===== PAGE =====

OPINION: love is a many-splendoured thing, but the internet isn’t

by John Ward

Sorry folks, but I really couldn’t resist this Front Page from the French Corporate State whores at La Dépeche yesterday. The headline celebrates ‘two decades of love found online’ at Meetic – France’s biggest dating site owned for some time now by US group Air Idle Control (AIC) – a company incorporated in Delaware…which is another way of saying Above the Law.

So here we have the front page lead headline in an influential French newspaper blatantly selling all objectivity down the river to get money from a multinational concern selling love matches base on AI (Artificial intelligence). If you doubted the facility with which globalism corrupts localism, then I respectfully suggest you undoubt yourself by reading on.

Despite some bitter experiences – and at times hilarious engagement – I have used dating sites on and off for the last ten years. It is cod science at its worst, and quickly reveals the madness of using AI to make judgements about emotional intelligence.

===== PROVIDED DATA =====

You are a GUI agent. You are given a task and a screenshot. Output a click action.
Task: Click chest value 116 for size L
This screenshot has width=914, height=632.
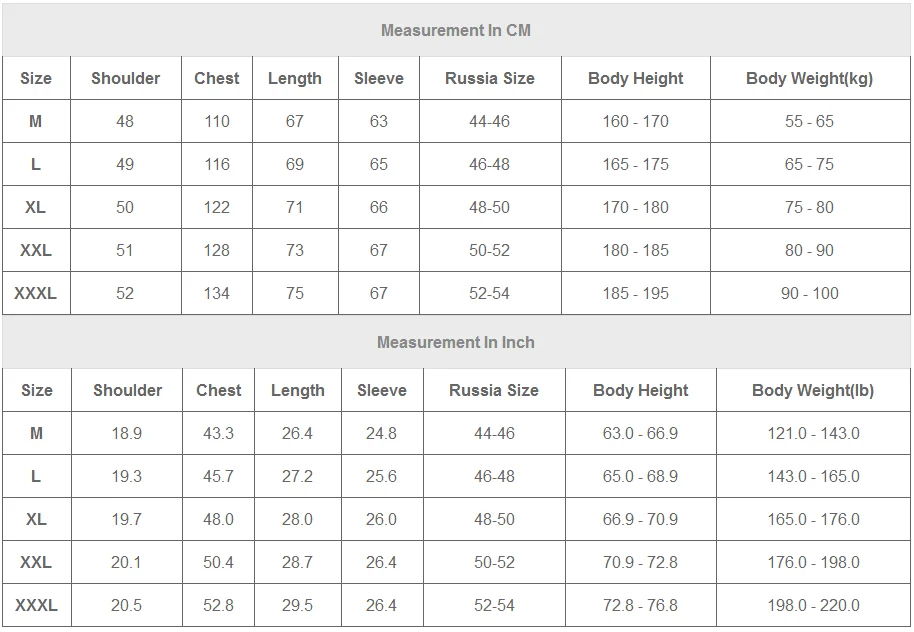click(217, 164)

=====

Say whether each statement agrees with the opinion piece on online dating above, answering yes or no and quoting the words that decide it: (a) Meetic is owned by a US group. (b) The writer has never used dating sites. (c) AIC is incorporated in Nevada.

(a) Yes: "owned for some time now by US group Air Idle Control (AIC)"
(b) No: "I have used dating sites on and off for the last ten years."
(c) No: "a company incorporated in Delaware"